TASK REQUIREMENTS → Your answer should be a single number: how many lines of the material below contain "input".

INFORMATION SUPPLIED →

☆ ☆ ☆ ☆ ☆ ☆ ☆

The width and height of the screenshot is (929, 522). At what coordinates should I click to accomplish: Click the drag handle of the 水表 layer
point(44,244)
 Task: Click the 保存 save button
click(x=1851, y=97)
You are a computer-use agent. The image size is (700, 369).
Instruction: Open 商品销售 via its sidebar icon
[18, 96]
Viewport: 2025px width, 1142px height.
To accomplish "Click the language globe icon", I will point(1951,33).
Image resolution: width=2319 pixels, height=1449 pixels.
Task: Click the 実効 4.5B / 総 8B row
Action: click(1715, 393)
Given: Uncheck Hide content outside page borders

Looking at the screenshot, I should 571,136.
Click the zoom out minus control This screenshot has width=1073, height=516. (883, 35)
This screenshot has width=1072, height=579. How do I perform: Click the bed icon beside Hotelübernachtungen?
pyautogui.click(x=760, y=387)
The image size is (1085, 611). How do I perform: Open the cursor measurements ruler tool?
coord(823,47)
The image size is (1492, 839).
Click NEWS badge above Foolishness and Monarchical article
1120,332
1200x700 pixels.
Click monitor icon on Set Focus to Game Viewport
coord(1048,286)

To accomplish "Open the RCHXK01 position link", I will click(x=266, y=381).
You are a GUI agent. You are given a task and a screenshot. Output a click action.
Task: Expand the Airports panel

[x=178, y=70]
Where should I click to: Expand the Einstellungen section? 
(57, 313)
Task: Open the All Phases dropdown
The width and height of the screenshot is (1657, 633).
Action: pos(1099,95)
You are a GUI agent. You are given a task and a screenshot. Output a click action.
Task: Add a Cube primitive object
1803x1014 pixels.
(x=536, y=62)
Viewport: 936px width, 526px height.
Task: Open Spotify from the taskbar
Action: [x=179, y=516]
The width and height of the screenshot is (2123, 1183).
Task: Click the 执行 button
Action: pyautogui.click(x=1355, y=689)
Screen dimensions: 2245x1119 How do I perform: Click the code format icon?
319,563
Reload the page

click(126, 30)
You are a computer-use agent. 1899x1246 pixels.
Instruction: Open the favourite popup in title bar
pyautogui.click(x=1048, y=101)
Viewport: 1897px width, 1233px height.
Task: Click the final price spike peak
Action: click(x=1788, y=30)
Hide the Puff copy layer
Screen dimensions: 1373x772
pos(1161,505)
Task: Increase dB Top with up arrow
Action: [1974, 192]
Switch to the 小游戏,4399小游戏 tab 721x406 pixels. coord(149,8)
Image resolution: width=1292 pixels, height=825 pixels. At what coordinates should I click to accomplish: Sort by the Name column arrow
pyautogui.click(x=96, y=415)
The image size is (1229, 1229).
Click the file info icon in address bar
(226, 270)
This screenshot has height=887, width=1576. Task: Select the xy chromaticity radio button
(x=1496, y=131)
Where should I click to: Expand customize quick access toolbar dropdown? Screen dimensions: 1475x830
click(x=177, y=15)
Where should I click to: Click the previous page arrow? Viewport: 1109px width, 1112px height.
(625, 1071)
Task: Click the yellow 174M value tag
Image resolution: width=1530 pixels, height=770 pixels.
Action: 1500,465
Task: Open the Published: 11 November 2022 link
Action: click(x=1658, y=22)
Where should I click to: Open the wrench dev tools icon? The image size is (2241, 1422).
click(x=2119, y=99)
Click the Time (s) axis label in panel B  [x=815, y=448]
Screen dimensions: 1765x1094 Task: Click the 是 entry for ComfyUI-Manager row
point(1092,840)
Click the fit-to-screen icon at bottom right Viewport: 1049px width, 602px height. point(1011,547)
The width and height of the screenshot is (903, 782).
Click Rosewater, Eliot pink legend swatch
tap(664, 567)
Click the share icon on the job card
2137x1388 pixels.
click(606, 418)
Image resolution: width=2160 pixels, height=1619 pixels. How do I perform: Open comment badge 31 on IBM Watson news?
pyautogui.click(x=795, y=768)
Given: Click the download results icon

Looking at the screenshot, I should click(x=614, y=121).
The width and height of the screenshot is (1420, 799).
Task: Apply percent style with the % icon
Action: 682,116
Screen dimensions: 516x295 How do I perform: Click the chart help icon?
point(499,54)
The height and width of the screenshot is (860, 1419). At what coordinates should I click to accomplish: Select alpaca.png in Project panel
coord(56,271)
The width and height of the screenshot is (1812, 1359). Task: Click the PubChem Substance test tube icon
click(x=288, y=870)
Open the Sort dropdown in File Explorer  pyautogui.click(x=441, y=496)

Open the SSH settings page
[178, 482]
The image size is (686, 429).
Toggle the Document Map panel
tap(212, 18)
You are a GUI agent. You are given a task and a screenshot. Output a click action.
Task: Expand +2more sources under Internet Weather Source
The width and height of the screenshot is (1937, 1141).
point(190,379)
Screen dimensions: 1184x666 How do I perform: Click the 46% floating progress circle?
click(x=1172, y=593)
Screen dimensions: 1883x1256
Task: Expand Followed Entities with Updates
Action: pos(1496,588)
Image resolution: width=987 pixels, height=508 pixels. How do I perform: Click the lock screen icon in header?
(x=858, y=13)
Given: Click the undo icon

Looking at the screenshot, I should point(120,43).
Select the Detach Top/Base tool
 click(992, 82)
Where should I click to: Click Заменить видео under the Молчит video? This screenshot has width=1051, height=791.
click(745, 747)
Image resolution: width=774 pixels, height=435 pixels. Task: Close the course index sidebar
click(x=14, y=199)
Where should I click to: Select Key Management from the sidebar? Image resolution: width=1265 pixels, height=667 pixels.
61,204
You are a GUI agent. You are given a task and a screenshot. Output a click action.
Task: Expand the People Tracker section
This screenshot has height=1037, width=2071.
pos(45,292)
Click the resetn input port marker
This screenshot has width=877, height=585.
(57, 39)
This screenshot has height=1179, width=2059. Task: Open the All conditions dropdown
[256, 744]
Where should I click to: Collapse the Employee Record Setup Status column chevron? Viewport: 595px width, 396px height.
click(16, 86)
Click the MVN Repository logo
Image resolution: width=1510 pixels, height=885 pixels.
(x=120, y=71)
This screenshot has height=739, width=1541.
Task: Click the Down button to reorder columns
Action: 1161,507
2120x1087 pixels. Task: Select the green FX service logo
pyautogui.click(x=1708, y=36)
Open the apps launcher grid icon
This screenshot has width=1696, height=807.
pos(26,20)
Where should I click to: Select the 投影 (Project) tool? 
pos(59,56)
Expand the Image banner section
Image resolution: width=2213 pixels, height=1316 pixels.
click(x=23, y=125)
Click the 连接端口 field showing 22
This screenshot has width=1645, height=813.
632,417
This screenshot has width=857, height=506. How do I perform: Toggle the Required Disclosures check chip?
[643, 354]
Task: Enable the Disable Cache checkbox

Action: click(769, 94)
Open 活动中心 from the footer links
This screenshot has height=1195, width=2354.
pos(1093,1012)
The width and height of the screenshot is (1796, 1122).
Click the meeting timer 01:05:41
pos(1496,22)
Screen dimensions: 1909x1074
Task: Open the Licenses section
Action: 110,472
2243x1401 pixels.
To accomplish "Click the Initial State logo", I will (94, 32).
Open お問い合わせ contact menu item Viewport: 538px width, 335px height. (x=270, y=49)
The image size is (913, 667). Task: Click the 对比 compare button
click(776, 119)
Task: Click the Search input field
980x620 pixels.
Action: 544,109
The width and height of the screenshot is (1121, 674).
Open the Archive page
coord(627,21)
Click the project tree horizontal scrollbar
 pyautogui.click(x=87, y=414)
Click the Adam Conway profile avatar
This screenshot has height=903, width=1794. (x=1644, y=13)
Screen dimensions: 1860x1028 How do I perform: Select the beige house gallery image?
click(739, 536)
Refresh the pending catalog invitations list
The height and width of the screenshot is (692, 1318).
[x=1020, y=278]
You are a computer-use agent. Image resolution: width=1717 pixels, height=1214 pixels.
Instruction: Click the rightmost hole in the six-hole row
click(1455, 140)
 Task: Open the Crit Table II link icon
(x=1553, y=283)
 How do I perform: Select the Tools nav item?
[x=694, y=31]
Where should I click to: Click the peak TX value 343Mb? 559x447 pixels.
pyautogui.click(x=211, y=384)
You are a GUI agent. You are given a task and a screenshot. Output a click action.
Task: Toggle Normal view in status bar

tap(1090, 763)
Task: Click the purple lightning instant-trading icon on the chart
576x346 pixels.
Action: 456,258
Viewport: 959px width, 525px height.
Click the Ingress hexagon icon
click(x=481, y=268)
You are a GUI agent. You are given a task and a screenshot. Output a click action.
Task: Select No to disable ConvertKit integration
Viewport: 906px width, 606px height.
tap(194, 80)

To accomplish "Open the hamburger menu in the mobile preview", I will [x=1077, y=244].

☆ ☆ ☆ ☆ ☆ ☆ ☆

RESULT → 2